As social justice becomes the top priority in education, schools are producing activists rather than academics. So, when the “defund the police” movement came to the University of Minnesota, protests and riots unsurprisingly erupted on campus in an effort to coerce the administration to ban law enforcement from the facilities.
Demonstrators showed up in droves both on campus and at the police station, hoping to force the university to remove campus police so as to prevent them from patrolling the area. As such, the school responded by cutting ties with city cops. Subsequently, the crime rate began to soar in Marcy-Holmes, the neighborhood in which the university is located.
Immediately following their separation from the police, total property and violent crimes skyrocketed in the neighborhood to 129 incidents in one month alone, which is the highest it’s been in decades. Seeing the correlation, the university decided upon a different approach. Instead of severing ties with law enforcement, the school chose to ramp up police presence on campus.
University Senior Vice President for Finance and Operations Myron Frans explained that the decision was a direct result of the escalating crime following the push to remove police from campus, the Star Tribune reports. Within one month of adding extra officers to patrol the area, the crime rate dropped by 49, which is a 38-percent decrease.
The university may increase the size of its campus police force in response to the rising crime, Frans said. Currently, the department has 56 sworn officers.

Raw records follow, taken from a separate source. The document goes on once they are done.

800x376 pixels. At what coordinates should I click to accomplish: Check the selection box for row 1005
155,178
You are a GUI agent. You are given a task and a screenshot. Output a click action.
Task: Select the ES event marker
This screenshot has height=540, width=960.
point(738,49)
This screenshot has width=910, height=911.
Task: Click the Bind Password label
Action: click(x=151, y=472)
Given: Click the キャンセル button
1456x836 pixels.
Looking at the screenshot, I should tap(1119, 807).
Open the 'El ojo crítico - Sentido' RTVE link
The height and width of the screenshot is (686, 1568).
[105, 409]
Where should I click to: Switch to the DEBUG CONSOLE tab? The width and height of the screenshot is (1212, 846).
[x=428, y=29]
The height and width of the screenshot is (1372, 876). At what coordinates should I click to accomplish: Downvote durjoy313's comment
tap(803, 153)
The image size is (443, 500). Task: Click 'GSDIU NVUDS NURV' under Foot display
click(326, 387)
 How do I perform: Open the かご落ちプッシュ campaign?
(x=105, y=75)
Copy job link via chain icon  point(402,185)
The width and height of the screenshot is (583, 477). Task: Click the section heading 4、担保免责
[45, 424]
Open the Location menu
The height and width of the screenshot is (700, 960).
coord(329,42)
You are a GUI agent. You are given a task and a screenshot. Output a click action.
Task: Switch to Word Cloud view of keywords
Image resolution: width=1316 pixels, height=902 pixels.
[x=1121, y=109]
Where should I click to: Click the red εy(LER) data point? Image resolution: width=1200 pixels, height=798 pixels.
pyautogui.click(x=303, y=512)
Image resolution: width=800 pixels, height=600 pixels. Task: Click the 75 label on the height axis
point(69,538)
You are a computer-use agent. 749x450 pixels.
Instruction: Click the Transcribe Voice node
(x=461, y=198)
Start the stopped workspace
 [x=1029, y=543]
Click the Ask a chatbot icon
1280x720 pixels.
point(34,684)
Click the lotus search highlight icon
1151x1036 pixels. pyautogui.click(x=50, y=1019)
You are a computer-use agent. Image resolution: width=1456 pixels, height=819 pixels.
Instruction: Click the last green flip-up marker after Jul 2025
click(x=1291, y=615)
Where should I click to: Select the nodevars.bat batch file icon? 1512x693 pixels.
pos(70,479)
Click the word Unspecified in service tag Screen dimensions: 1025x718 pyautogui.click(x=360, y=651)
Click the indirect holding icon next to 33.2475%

“We currently believe that we should,” Frans said of adding more officers.
Even Mayor Jacod Frey admitted that the efforts to defund the police have contributed to the spike in crime.
“It’s just the reality of the solution, you know,” the mayor admitted. “When you make big, overarching statements that we’re going to defund or abolish and dismantle the police department and get rid of all the officers, there’s an impact to that.” He added, “We need accountability and culture shift within our department, and we need police.”
Frey confirmed that the only solution to the rising crime is more policing, much to the activists’ dismay. He added that the city would also look into alternative options for incidents that don’t necessarily require police response.
“It’s going to take a very comprehensive effort,” Frey added. “Yes, it includes safety beyond policing, and it includes police. And, you know, I’m one that has been working lock step with our Chief Arradondo, and I’m calling on the council members to try to work with him as well.”
The mayor’s office joined forces with the police department in the hopes of tamping down crime and keeping the community safe. He hoped to convince the city council to cooperate as well.
“The violence needs to stop, its unacceptable. People deserve to feel safe in their neighborhood, they deserve to be able to send their kids out to the sidewalk to play and to recreate without bullets flying by. That’s unacceptable. We should be holding these perpetrators accountable,” Frey said.
Along with more patrolling and a larger presence of officers, extra security cameras and additional lighting will be in place.
The results are obvious. When the neighborhood implemented measures that restricted law enforcement, criminals were unrestrained. Likewise, as policing was ramped up, crime immediately dropped.
The initiative to defund and ultimately abolish the police doesn’t faze criminals. In fact, the only community members who are harmed are their victims.